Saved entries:
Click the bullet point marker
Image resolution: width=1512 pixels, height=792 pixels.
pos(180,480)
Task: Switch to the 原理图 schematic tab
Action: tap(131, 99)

Task requirements ->
With the line containing "Image resolution: width=1512" as the first, output each line through the final line of the entries above, exactly.

Exercise answer ->
Image resolution: width=1512 pixels, height=792 pixels.
pos(180,480)
Task: Switch to the 原理图 schematic tab
Action: tap(131, 99)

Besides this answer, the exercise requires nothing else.